Saturday, October 25, 2014

The Virtual Filesystem



Virtual file system (VFS) or Virtual filesystem switch is an abstraction layer on top of a more concrete file system. The purpose of a VFS is to allow for client applications to access different types of concrete file systems in a uniform way.

VFS is a kernel software layer that handles all system calls related to file systems. Its main strength is providing a common interface to several kinds of file systems. It also helps different types of filesystems to interoperate.







Architectural View of VFS







The central idea for VFS operation-

VFS substitutes the generic system call like read and write with the native function for that particular filesystem, eg. NTFS. Each specific filesystem implementation must translate its physical organization into VFS’s common file model.
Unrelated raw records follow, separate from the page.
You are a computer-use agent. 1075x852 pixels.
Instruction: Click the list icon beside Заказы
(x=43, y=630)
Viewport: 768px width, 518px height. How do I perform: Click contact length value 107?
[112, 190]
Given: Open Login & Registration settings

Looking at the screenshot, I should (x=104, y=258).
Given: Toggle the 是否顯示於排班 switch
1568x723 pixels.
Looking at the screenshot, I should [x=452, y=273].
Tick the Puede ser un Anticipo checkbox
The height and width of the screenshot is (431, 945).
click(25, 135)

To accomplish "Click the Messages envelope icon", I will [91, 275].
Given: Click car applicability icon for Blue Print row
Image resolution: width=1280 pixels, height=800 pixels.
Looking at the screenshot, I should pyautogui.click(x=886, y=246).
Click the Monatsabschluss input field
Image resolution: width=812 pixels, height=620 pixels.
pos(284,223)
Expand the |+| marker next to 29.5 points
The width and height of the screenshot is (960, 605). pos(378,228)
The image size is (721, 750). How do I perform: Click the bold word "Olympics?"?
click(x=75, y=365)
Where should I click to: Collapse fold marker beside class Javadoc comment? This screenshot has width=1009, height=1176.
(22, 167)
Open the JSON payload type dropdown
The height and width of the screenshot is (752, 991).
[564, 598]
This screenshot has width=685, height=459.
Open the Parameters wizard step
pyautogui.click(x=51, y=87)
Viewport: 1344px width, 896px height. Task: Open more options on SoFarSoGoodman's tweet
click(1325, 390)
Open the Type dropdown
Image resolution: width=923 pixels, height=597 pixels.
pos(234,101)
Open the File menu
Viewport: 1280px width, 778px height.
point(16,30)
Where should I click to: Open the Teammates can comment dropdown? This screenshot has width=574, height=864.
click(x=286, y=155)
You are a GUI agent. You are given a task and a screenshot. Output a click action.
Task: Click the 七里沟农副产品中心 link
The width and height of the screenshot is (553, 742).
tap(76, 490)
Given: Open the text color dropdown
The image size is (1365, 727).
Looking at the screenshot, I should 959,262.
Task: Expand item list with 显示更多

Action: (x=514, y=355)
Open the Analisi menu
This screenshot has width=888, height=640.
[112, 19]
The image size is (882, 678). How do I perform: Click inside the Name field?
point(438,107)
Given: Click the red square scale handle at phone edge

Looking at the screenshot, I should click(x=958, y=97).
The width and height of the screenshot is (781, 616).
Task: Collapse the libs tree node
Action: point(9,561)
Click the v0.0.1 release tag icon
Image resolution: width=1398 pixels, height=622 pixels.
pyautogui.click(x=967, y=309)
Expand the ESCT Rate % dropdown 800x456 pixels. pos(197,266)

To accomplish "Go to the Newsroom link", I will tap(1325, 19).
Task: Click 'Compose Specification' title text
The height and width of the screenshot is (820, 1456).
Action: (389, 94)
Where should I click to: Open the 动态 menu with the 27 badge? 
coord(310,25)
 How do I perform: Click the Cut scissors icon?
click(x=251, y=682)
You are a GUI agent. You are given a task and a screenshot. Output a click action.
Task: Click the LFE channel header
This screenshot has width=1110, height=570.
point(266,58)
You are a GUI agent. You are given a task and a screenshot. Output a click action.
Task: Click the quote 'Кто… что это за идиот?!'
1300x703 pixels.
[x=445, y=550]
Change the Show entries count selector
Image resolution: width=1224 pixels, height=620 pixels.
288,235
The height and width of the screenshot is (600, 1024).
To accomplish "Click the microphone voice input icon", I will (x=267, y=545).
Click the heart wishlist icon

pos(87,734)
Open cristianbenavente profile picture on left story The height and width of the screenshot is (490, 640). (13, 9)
What are the file systems supported by linux VFS?




–Disk-based filesystems


• Ext2, ext3, ReiserFS


• Sysv, UFS, MINIX, VxFS


• VFAT, NTFS


• ISO9660 CD-ROM, UDF DVD


• HPFS, HFS, AFFS, ADFS,


–Network filesystems


• NFS, Coda, AFS, CIFS, NCP


–Special filesystems


•E.g. /proc




What are the system calls supported by VFS?
• Filesystem

–Mount(), umount(), umount2()

–Sysfs()

–Statfs(), fstatfs(), statfs64(), fstatfs64(), ustat()


•Directories

–Chroot(), pivot_root()

–Chdir(), fchdir(), getcwd()

–Mkdir(), rmdir()

–Getdents(), getdents64(), readdir(), link(), unlink(), rename(), lookup_dcookie()


•Links


–Readlink(), symlink()


•Files

–Chown(), fchown(), lchown(), chown16(), fchown16(), lchown16()

–Chmod(), fchmod(), utime()

–Stat(), fstat(), lstat(), acess(), oldstat(), oldfstat(), oldlstat(), stat64(), lstat64(), fstat64()

–Open(), close(), creat(), umask()

–Dup(), dup2(), fcntl(), fcntl64()

–Select(), poll()

–Truncate(), ftruncate(), truncate64(), ftruncate64()

–Lseek(). _llseek()

–Read(), write(), readv(), writev(), sendfile(), sendfile64(), readahead()


UNIX Filesystems
What is a filesystem?

  • A filesystem means a hierarchical storage of data following a particular structure. 
  • Filesystem contains files, directories and associated control information. 
  • Basic filesystem related operations are 1. creation 2. deletion 3. mounting. 
  • Filesystems are mounted at a specific mount point in a global hierarchy known as namespace. 
  • Mounting at a global namespace allows file systems to appear as entries in a single tree. 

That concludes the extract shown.